# Smoking Woods..........bark or no bark??



## skyclad (Oct 7, 2016)

Hello to all SmokeLovers!

I got a loaded question for you guys today, and I'm wondering what the general consensus will be..  I just got a small load of apple wood from a buddy that chopped down his apple tree the other day..  I now have to cure it (wondering how long and procedure for that part) and also, wondering if what I read in one of my BBQ books was valid..........."use wood chunks without bark"..  Is this total BS or do I now have to deBark my wood chunks..??  You can probably tell what I would like to hear on this one.....:)

Thanks in advance for any info you guys might have on this....

S


----------



## joe black (Oct 7, 2016)

If there's no mold on the bark, burn it.  I cut and split all my wood with the anticipation of letting it cure 10-12 months.  I just read an article by Myron Mixon and he says that curing fruit wood that long let's all of the sugars dry out.  He says that the sugars are what gives the fruit wood it's flavor.  He knows a lot more about that than I do, so I guess that's the best advice.  I will still cure my nut woods longer.


----------



## chef jimmyj (Oct 7, 2016)

Apple Bark is thin and no issue. Most of the " bark off " guys are talking splits of hickory and other wood with thick bark that can cause a bitter flavor. With sticks and trunk wood <5" kept dry, you will be good for the spring and summer season...JJ


----------



## SmokinAl (Oct 8, 2016)

I never bother to take the bark off, & I use mostly oak & hickory.

Al


----------



## wade (Oct 8, 2016)

Thin bark is fine.

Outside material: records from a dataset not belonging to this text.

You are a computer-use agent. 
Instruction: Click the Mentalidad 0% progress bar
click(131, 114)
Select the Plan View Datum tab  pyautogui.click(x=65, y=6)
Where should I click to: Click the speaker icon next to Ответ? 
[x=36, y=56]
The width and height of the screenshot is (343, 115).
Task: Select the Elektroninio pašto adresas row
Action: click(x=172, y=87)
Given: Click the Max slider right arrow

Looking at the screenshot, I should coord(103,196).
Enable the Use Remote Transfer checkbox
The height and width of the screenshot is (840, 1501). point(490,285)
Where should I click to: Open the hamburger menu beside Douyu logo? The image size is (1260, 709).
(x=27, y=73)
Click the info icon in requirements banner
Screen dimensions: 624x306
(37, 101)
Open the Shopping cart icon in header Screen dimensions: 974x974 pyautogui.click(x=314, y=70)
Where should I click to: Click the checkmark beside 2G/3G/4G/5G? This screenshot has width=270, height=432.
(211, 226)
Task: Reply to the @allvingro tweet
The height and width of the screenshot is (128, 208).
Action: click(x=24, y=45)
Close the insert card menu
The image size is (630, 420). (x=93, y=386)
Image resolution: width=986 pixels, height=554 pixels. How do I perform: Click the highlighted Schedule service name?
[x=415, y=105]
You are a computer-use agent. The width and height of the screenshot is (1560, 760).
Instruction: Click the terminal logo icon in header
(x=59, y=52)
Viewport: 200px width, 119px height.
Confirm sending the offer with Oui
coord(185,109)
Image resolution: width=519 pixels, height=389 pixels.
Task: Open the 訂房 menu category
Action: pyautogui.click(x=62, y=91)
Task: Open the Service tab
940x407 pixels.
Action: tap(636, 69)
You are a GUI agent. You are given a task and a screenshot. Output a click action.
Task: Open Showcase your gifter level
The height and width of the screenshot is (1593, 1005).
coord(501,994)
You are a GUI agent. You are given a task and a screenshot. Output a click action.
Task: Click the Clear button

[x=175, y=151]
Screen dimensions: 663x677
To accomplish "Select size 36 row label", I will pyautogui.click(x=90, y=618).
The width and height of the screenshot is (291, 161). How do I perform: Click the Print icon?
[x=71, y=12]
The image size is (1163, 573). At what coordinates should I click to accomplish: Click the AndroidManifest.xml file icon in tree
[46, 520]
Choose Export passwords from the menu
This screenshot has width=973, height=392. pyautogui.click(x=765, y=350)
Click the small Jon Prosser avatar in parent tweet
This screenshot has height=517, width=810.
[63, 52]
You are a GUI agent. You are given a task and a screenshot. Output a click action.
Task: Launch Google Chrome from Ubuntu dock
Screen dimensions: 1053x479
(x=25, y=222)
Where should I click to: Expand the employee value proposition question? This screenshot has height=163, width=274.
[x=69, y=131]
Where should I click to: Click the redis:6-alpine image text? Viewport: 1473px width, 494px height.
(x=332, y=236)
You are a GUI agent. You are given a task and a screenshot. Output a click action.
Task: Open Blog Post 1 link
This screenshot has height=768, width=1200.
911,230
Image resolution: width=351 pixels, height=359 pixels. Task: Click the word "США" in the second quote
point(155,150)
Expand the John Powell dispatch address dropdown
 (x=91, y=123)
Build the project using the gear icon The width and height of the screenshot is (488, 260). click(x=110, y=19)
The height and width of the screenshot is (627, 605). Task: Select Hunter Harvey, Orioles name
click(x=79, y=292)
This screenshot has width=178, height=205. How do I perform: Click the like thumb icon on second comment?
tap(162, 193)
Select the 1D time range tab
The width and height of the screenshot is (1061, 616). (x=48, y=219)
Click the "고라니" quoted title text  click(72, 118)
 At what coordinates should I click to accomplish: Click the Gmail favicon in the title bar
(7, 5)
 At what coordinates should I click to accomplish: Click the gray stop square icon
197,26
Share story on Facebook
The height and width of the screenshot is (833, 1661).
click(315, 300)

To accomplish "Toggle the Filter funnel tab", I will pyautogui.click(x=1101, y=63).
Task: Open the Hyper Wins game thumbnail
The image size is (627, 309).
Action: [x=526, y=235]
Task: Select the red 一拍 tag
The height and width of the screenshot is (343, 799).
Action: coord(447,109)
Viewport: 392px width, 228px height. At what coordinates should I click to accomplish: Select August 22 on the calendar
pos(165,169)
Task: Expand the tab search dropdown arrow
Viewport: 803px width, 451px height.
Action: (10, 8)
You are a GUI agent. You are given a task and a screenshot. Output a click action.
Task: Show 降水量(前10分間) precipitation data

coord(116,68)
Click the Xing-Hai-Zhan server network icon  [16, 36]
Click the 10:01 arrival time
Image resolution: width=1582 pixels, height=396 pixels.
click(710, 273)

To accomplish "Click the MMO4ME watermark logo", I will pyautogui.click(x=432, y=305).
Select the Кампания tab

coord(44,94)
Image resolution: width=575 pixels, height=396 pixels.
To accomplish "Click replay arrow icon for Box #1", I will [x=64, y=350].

If the bark is thick and flakes off easily then remove it - otherwise leave it on.


----------



## niallam (Oct 16, 2016)

I've always left the bark on mine when the tree has a nice clean bark. 
Last few times I've gotten Apple wood it's been from very shaded areas and has a much greener and sometimes mossy bark so I take it off when it's like that alright. 

Apple and beech













image.jpeg



__ niallam
__ Oct 16, 2016






Apple I was getting help cutting :) I took the bark off all this before starting to dry it. 













image.jpeg



__ niallam
__ Oct 16, 2016






In Ireland the only source of Hickory is the 1kg weber chunks and all them bags have bark on the chunks in them.


----------